When God tells Abraham to go to the place or land he is going to show him, Abraham obeys.  This is despite all the challenges and obstacles that he faces.  God has promised the land to him and his descendants, but he is old, without children and the land is already occupied.

Not only is the promised land occupied but specifically it is inhabited by Canaanites. This is significant because back in Genesis 9, Canaan as Ham’s son had been set up as the bearer of curse and in some sense the rival of Shem’s descendants including Israel.  If there were two lines of descent in the Bible, the sons of God and the sons of men, the line of Cain and the line of Abel & Seth, then Abraham represents the first line and the Canaanites the second. 
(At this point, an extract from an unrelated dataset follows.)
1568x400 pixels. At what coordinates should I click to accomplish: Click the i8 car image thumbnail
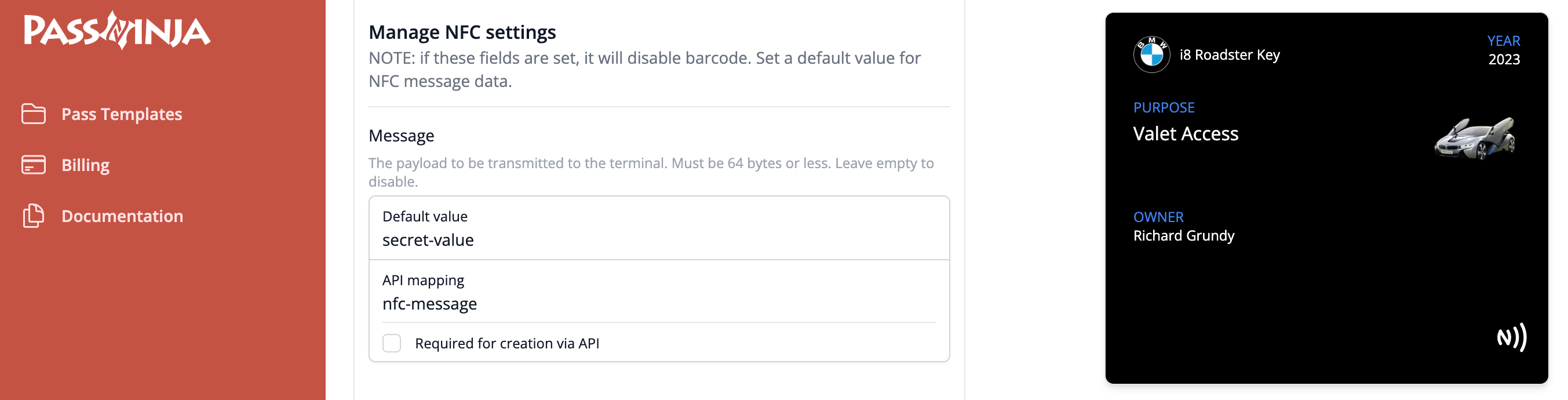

All the same, Abraham sets off, trusting God. Further challenges will include drought and famine, oppression from rival kings and powers as well as rivalry and division within his own family as Lot chooses the better, more fertile pasture- land.  Through all of his, Abraham will learn to trust in God.

Notice that when Abraham first arrives in the land, he does not immediately settle in one place.  He travels across the land. At different stopping points, he sets up altars.  What is Abraham doing? I want to suggest that we are seeing him doing the two things I highlighted when talking about the Garden of Eden.  He is marking out the boundaries, the extent of the land and he is making it clear that the worship of Yahweh is the reason for his presence in the land and that The Lord is at the centre of everything. Abraham and his descendants will be enjoying life in the presence of the living God.

The promised land of Canaan therefore looks backwards. Abraham is a new Adam and this is a new Eden. This is where God’s presence and rule -his blessing will be enjoyed.  It looks forward to, towards Christ.  Hebrews 11 highlights that Abraham looked forwards in faith to a promise he had not yet received.

As Christians today, even as we seek to set out the boundaries doctrinally and identify the centre by focusing on the Gospel, we too look back, not just to Eden but back to Christ and the Cross. We also look forward to a new and better Eden, the new creation when Christ returns.